### EXTRAIT FOURNI

A. A. Allégations des organisations plaignantes
A. A. Allégations des organisations plaignantes
- 292. Dans sa communication du 21 septembre 1967, la F.S.M formule certaines allégations d'ordre général sur les mesures répressives prises par le gouvernement à l'égard des syndicats et des organisations démocratiques ainsi qu'à l'égard de patriotes indonésiens; ces mesures comprendraient le refus des libertés démocratiques et des droits syndicaux, le plaignant déclarant à ce propos que le SOBSI, la plus grande organisation syndicale du pays, a été particulièrement touché. A l'heure actuelle, quelque cinquante-cinq mille personnes seraient emprisonnées par suite de cette politique de répression. Un grief essentiel du plaignant est que, toujours dans le cadre de cette politique, M. Njono, ancien président de l'organisation syndicale indonésienne SOBSI et ancien vice-président de la F.S.M, aurait été condamné à mort en février 1966 par un tribunal militaire spécial et son recours en grâce rejeté. L'Union internationale des syndicats des travailleurs du bâtiment, du bois et des matériaux de construction, dans sa communication du 4 octobre 1967, évoque au même propos le cas de M. Sudarno Heru, membre de son comité directeur et dirigeant des travailleurs de la construction et de l'irrigation en Indonésie, dont elle dit ignorer le sort.

### BLOC DE DONNÉES
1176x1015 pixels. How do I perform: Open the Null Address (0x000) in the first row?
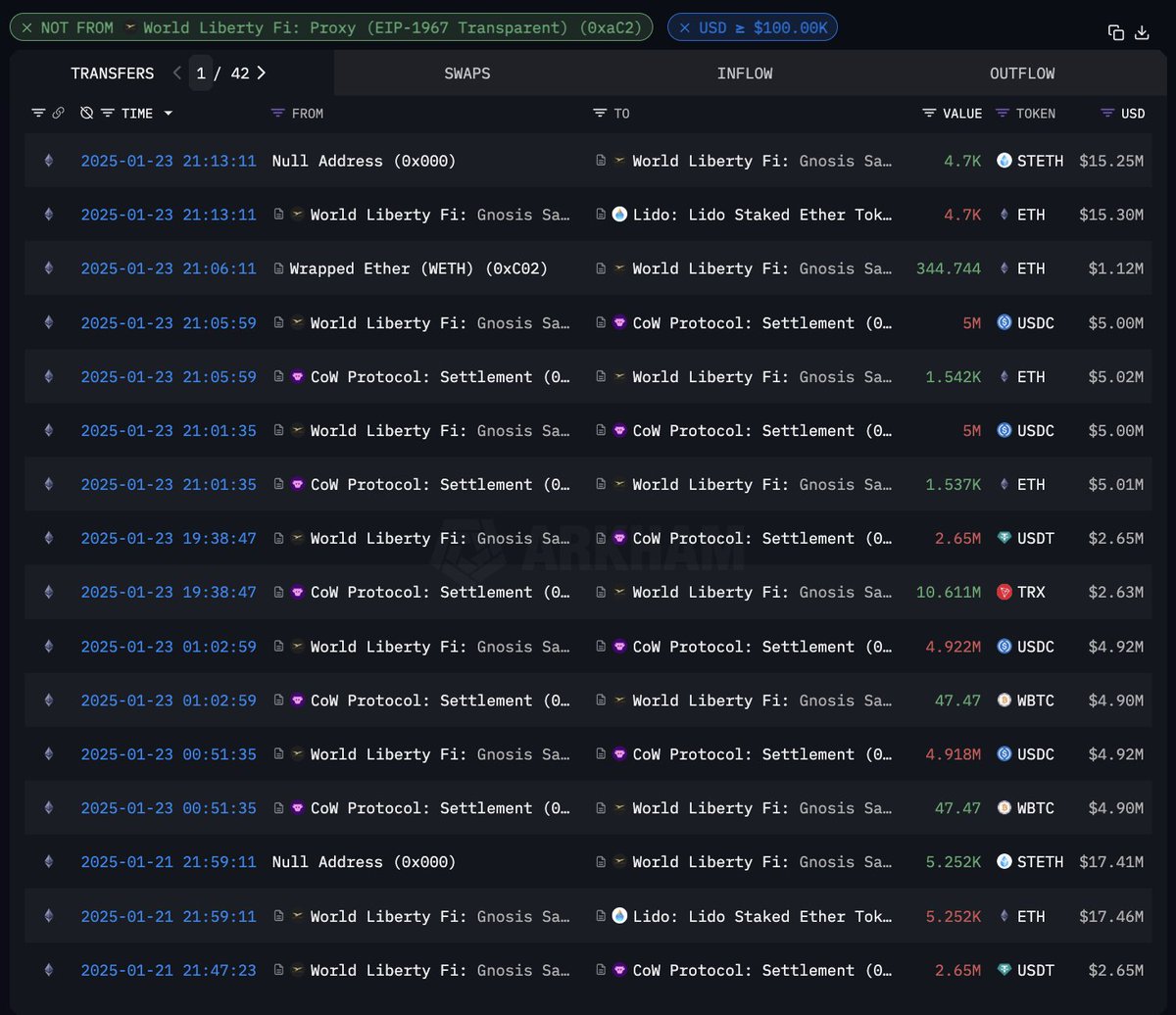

### CONSIGNE
Donnez, s'il vous plaît, la suite de l'extrait fourni sur les allégations des organisations plaignantes concernant la répression syndicale en Indonésie, à partir de sa dernière phrase. Le matériel placé après l'extrait provient d'une autre source.

### RÉPONSE FINALE
- 293. Dans sa communication du 5 avril 1968, le gouvernement déclare que, par décision du 5 juillet 1966, le Congrès consultatif du peuple, organe suprême de l'Etat, a approuvé la décision présidentielle du 12 mars 1966 par laquelle le Parti communiste, ses filiales et ses syndicats étaient tous dissous et déclarés illégaux. Selon le gouvernement, cette décision était fondée sur les preuves, établies par plusieurs tribunaux, que le Parti communiste, ses filiales et ses syndicats avaient inspiré le coup d'Etat manqué du 30 septembre 1965 et y étaient mêlés. Le gouvernement conclut en soulignant que les droits des autres organisations politiques et syndicales, qui ne s'étaient pas livrées à des activités nuisibles à l'intérêt de l'Etat, n'ont pas été affectés par ladite décision.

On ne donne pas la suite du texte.